Thursday, June 21, 2018

Earliest Known Pipe Found in Alabama Dates Smoking Back 3000 Years

Some people believe that Native Americans got their revenge on European invaders when they introduced the white man to tobacco. While that slow burn may be working, it hides the centuries of use by these indigenous people as a present from their Creator that was used for medicine, religious ceremonies, negotiations and as a special gift with no intention of doing harm. Those native tribes would be shocked to see how vaping has changed the way tobacco is used today.
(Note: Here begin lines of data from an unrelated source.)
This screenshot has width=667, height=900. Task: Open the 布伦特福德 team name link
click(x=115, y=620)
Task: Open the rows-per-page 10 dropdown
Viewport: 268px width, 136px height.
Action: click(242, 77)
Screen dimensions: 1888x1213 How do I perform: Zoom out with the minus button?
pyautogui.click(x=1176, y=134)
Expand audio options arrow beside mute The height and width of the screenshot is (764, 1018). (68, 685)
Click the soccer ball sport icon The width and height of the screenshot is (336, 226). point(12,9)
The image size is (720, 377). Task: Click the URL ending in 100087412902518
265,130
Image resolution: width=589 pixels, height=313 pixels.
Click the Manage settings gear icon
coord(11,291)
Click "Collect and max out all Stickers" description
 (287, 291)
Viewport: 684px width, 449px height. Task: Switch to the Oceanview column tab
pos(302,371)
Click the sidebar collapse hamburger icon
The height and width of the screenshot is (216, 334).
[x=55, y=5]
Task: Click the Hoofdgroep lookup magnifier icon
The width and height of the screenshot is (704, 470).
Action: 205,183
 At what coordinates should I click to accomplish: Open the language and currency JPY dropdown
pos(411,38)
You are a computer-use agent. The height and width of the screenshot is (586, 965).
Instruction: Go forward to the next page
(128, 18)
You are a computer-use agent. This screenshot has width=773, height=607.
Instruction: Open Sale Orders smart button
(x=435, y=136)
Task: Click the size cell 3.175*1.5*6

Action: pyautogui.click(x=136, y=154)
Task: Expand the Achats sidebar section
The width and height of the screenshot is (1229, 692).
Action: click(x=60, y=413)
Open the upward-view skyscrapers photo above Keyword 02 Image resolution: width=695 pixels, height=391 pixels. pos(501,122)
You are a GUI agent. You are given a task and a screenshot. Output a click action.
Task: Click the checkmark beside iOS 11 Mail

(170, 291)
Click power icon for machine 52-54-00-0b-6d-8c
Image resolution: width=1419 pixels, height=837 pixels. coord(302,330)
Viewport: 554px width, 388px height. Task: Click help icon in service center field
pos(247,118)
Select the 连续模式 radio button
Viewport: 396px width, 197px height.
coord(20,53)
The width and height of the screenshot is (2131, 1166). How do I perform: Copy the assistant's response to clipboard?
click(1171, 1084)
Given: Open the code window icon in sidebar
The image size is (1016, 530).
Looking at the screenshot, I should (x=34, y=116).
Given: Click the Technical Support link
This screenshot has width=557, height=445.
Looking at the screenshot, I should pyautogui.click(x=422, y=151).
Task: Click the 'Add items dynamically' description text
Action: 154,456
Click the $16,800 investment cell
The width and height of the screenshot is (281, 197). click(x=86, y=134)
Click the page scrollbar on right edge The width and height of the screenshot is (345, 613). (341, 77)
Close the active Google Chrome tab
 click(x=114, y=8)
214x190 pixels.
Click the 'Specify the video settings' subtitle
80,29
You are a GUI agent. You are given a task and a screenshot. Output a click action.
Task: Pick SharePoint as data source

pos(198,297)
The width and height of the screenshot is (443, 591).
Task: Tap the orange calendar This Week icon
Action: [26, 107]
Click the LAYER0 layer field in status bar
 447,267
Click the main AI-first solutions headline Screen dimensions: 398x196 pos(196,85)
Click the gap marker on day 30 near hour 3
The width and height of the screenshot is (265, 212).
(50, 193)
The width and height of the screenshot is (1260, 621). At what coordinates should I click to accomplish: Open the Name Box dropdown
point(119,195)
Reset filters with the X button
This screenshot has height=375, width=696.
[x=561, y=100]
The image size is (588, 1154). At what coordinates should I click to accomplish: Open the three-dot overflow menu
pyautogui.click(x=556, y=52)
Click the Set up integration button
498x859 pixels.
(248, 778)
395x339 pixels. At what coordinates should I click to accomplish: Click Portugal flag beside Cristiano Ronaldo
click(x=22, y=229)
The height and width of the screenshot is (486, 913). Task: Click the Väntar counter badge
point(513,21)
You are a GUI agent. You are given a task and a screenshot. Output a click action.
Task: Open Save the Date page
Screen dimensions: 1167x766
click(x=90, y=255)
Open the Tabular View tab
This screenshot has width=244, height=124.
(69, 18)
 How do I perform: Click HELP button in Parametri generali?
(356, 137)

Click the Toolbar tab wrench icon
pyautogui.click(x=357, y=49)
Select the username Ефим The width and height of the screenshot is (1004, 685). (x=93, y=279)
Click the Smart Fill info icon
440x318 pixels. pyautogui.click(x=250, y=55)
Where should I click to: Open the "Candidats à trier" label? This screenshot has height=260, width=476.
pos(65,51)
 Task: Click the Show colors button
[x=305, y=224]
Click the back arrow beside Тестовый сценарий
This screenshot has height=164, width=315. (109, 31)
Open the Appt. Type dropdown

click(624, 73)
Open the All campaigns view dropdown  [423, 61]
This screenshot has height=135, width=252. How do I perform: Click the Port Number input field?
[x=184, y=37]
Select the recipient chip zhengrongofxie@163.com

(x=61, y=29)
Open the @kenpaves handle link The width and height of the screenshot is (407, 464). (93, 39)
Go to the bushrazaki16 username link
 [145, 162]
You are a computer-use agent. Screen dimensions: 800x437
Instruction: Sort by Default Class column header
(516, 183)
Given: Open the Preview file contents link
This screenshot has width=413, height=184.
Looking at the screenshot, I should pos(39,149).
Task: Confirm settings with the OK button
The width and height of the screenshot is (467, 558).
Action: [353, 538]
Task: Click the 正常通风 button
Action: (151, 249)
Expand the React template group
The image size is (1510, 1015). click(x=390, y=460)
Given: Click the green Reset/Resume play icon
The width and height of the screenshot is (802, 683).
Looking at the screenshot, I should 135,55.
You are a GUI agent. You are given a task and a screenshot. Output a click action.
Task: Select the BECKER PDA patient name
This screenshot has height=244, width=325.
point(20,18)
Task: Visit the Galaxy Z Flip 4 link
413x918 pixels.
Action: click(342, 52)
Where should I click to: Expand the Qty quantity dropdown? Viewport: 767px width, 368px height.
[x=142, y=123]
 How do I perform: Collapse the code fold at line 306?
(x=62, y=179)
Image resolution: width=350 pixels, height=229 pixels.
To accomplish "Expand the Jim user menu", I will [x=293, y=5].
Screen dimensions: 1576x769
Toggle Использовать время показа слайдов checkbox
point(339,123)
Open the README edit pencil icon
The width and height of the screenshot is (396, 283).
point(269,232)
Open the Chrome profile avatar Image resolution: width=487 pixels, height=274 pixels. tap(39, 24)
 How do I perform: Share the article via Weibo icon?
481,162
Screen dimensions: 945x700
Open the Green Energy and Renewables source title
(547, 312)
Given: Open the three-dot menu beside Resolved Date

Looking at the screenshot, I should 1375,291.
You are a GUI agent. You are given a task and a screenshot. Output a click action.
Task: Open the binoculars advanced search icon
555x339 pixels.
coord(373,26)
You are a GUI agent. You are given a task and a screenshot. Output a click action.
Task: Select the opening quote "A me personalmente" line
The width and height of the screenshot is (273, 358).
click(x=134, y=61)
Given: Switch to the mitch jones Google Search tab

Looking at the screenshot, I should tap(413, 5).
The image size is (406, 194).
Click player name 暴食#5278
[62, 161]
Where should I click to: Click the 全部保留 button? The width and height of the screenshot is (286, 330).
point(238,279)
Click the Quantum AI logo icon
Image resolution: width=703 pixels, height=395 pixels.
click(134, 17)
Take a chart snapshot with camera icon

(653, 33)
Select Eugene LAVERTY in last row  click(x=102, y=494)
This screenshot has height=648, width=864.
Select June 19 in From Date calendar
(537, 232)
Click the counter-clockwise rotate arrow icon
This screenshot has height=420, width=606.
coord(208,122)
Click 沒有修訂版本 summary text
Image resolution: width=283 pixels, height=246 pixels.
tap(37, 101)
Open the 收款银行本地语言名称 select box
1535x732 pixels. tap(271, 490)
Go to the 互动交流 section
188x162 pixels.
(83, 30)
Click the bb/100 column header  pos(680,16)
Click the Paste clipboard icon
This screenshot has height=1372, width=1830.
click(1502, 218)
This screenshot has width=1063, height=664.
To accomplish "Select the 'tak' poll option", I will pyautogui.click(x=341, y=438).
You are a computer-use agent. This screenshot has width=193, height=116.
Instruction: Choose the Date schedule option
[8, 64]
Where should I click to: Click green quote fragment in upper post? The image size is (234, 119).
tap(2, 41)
For them, a carved pipe was the smoking tool of choice and a new study of pipes reveals that they date back to about 1685 BCE – nearly 1000 years earlier than previously thought.

In a study published in the Journal of Archeological Science and reviewed in Science, researchers from the University of Alabama, the University of Mississippi and Rhodes College blew the dust off of some artifacts that had uncovered in late 1930s during excavations in northern Alabama after the new Guntersville Dam began flooding Native American sites. The artifacts were sent to the Alabama State Repository and forgotten until recently when members of the Eastern Band of Cherokee Indians pushed for a study of the early use of pipes by Native Americans … and what they were smoking.

While there’s some evidence that ancient Greeks inhaled natural gases for medicine and inspiration (that explains a lot), smoking of the non-marijuana, non-opium kind was pretty much confined to the Americas prior to the European invasions. Signs of shamanistic smoking have been found in Peru and Ecuador dating back to 5000 BCE, usually in rituals involving inhaling the smoke of dried plants as an incense. Pipes carved from stone, gourds or wood appear first appear thousands of years later in North America and most archeologists dated them and their use with tobacco to around 500 BCE.

That changed with the Alabama pipes. Using mass spectrometry, the researchers identified traces of nicotine in inside a limestone pipe that was found with animal bones dating to between 1685 and 1530 BCE, making it the earliest evidence of tobacco smoking in North America and a strong indication that the smokers had probably domesticated the tobacco plant.

This also predates (in the Americas) the practice of smoking marijuana in a pipe rather than inhaling the smoke of burning plants or eating it. While the Native American shamans also imbibed in psychedelic substances, pipe smoking seemed to be primarily for tobacco. Smokers in the Caribbean, Mexico and Central and South America preferred inserting the tobacco in reeds (an early for of cigarettes) or rolling it in leaves to make cigars.

Then came the Europeans.

A drawing of Sir Walter Raleigh’s first pipe.

Christopher Columbus received dried tobacco leaves as a gift from Native Americans on October 15, 1492. Doctors were soon promoting tobacco as a medicinal cure for everything, including cancer. By the 1600s, Russia banned smoking (that didn’t last long) and Pope Urban VIII pushed to get smoking out of church services (thank goodness for incense). In 1847, Phillip Morris began selling hand rolled Turkish cigarettes. While pipes remained popular with people who had the time to fill, clean and refill them, their use has waned. Although vaping is a somewhat similar process, it’s called an e-cigarette – most likely for marketing to younger users.

Smoking of all types continues to grow in developing countries and still addicts a stubborn minority in the U.S. and Europe. Do Native Americans have the patience to wait for triumph by tobacco?